Work to complete: Write the items below, from the line containing "The height and width of the screenshot is (822, 1919)." through the end of the items, as a JSON list of strings with one string per line and blank lines omitted.

Record extracts:
::::::
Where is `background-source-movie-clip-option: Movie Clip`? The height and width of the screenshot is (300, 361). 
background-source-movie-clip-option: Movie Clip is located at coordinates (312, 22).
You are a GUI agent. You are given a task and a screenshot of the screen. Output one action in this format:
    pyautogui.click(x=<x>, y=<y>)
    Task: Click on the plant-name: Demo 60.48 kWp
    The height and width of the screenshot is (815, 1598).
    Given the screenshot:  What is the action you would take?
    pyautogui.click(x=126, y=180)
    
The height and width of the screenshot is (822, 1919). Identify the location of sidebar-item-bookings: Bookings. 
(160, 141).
::::::
Answer area:
[
  "The height and width of the screenshot is (822, 1919). Identify the location of sidebar-item-bookings: Bookings. ",
  "(160, 141)."
]